→ **Stored data entries**:
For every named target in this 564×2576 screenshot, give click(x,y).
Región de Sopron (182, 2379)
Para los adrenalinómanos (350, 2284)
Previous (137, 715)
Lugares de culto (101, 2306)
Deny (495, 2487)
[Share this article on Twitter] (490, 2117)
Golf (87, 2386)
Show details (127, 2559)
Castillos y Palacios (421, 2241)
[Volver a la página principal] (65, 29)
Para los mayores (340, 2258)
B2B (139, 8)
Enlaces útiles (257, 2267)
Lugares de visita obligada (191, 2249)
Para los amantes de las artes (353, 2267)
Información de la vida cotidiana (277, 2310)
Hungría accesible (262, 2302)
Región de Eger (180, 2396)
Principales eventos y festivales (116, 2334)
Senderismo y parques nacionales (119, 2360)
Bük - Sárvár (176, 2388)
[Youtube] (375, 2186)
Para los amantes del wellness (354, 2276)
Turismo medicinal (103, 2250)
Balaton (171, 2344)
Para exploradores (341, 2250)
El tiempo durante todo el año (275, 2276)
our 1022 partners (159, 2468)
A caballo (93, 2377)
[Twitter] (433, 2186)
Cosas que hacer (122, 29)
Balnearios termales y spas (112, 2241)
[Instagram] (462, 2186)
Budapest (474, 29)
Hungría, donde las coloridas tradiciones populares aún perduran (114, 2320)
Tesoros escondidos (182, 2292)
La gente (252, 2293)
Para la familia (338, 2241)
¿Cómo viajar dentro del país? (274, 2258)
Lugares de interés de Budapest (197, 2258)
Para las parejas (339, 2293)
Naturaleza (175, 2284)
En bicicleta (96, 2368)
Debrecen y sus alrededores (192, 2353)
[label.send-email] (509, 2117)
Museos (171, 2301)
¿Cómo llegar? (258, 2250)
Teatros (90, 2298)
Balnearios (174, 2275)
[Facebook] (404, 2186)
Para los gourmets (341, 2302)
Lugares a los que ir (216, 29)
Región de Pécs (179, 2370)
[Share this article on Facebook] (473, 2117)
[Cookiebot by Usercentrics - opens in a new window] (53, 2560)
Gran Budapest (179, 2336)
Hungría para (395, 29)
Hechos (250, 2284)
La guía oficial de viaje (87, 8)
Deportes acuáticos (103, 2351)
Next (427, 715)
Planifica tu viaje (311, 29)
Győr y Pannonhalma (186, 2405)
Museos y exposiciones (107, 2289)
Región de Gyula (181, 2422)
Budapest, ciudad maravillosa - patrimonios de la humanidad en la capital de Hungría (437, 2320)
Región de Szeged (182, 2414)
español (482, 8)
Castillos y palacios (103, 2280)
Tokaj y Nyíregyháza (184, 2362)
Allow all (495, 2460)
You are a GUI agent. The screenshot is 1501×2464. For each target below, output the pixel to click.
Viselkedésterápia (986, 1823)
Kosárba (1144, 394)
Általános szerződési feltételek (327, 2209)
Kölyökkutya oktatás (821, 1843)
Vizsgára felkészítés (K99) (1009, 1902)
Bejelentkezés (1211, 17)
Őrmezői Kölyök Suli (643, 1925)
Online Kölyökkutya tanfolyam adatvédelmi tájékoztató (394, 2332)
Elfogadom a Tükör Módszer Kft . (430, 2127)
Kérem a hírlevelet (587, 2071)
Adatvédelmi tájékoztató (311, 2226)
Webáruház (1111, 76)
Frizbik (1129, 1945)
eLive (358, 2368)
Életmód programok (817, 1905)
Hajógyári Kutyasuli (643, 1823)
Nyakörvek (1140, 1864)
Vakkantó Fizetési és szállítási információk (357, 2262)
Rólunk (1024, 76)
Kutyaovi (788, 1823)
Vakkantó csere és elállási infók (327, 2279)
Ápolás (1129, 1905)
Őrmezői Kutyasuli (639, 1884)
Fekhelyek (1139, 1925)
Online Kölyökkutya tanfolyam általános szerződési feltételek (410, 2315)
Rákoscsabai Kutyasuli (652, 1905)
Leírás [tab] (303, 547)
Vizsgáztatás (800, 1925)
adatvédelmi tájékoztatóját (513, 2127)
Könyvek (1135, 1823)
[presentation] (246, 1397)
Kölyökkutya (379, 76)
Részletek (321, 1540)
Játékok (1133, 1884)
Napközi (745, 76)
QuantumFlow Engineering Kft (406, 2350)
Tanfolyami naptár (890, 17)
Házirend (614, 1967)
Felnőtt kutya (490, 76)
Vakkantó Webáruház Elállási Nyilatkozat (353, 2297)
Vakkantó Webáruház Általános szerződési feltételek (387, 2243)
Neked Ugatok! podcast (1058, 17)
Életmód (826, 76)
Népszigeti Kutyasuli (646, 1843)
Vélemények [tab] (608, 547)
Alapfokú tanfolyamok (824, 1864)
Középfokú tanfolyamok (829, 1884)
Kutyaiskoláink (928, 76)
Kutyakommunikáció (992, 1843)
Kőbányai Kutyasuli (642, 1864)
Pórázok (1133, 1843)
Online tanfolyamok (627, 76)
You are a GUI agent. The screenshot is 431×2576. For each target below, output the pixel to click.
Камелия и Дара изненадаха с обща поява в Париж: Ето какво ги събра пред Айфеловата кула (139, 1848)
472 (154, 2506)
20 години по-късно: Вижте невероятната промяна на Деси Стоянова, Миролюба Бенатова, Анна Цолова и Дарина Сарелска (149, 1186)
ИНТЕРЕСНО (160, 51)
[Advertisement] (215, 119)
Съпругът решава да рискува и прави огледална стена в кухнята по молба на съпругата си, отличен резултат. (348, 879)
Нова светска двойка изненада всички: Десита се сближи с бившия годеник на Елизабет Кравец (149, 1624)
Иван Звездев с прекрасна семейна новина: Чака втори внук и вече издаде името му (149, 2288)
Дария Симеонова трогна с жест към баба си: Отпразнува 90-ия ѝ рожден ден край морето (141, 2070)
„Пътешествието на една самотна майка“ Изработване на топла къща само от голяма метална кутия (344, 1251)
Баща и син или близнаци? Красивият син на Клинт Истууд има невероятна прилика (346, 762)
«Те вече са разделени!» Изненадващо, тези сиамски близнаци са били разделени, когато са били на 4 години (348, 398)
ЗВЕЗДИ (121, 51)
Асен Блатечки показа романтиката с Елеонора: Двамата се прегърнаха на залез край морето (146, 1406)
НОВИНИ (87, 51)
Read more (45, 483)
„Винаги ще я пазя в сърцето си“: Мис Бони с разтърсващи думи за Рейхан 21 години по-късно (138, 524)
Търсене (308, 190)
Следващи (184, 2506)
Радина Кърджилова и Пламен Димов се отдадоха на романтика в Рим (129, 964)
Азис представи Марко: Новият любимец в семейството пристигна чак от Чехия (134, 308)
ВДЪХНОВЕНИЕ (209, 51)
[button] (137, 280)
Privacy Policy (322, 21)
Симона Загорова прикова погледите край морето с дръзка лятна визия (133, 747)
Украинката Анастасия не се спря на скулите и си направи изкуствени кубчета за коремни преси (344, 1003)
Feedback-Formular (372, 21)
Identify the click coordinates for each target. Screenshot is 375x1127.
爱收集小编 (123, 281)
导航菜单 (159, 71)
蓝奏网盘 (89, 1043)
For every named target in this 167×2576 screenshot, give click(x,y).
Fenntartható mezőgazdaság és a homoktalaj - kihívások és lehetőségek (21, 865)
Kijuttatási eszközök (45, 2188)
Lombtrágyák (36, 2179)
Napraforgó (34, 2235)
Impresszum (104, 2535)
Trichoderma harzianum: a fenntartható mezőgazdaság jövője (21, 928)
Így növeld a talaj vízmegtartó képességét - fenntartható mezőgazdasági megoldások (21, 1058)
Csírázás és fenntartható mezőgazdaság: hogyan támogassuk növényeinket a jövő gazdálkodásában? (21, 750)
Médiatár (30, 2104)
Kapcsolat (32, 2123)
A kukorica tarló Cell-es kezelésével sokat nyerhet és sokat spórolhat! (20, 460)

→ **Exercise details**:
The reply must consist solely of the lines from the one containing "Médiatár (30, 2104)" through the last line of the data, reproduced exactly.

→ **Exercise output**:
Médiatár (30, 2104)
Kapcsolat (32, 2123)
A kukorica tarló Cell-es kezelésével sokat nyerhet és sokat spórolhat! (20, 460)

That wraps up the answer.